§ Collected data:
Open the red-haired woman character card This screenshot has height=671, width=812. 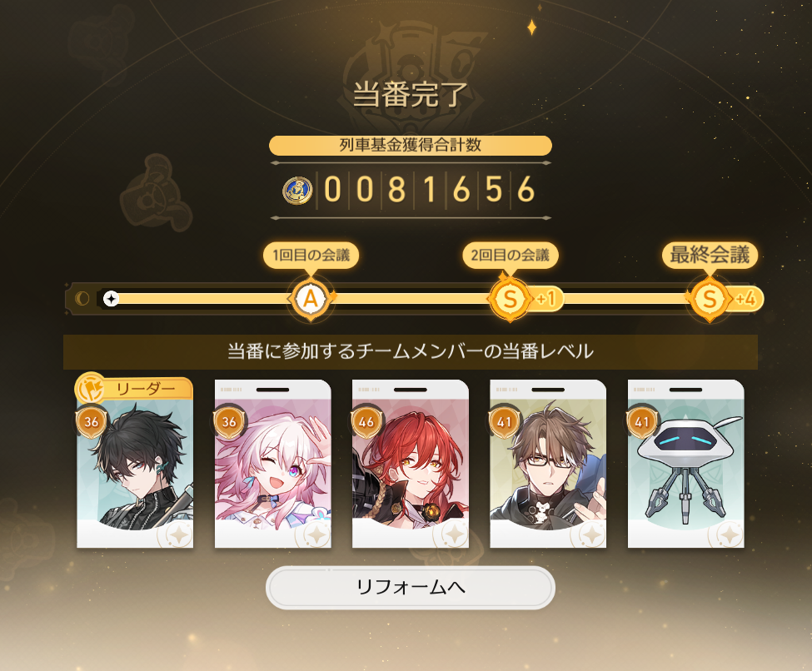click(x=411, y=464)
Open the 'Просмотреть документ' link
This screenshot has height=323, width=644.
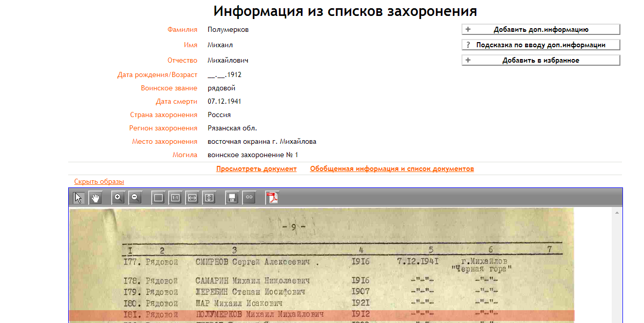[256, 169]
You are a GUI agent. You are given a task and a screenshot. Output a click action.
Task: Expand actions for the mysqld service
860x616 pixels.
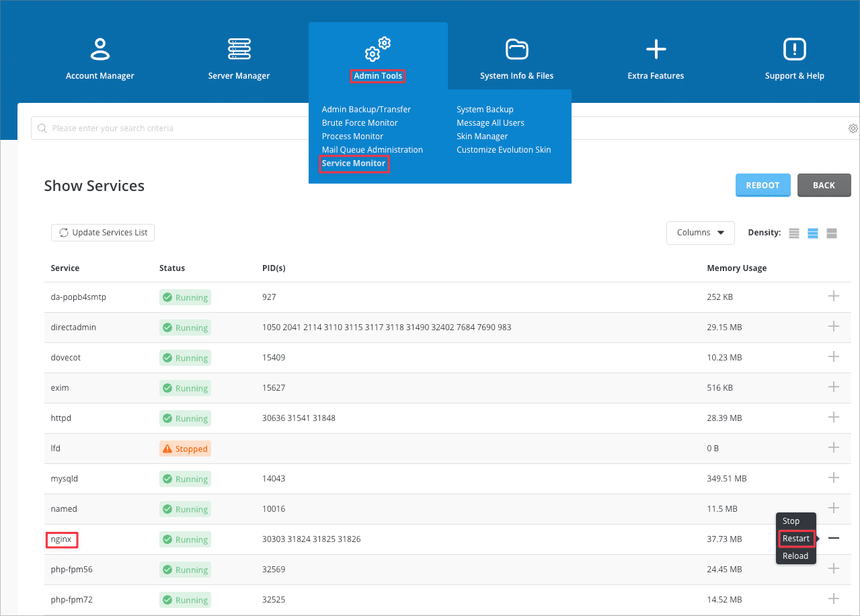834,477
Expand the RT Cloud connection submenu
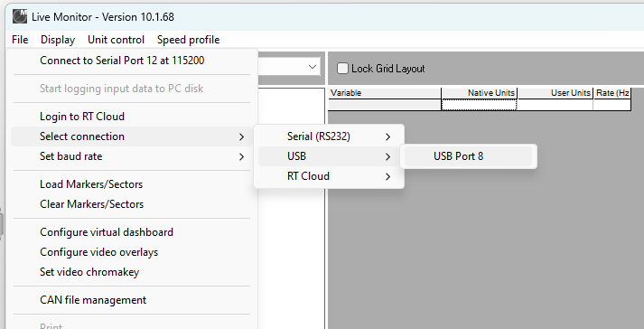Viewport: 644px width, 329px height. click(329, 176)
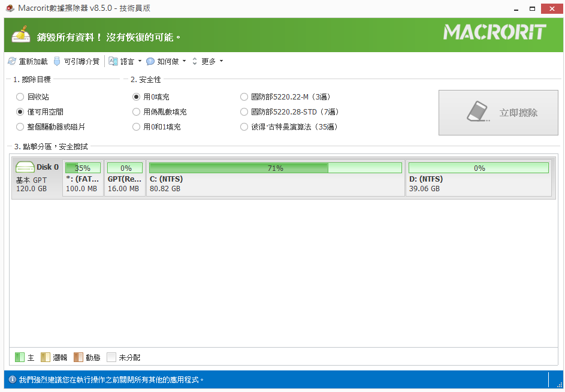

§ What is being asked: From the line containing "Open the 'Просмотреть документ' link" through the final line of the records, write out each line exactly, and include no pictures.

§ Result of the task:
Open the 'Просмотреть документ' link
This screenshot has height=323, width=644.
[256, 169]
You are a GUI agent. You are given a task and a screenshot. Output a click action.
Task: Expand actions for the mysqld service
860x616 pixels.
834,477
Expand the RT Cloud connection submenu
Viewport: 644px width, 329px height. click(329, 176)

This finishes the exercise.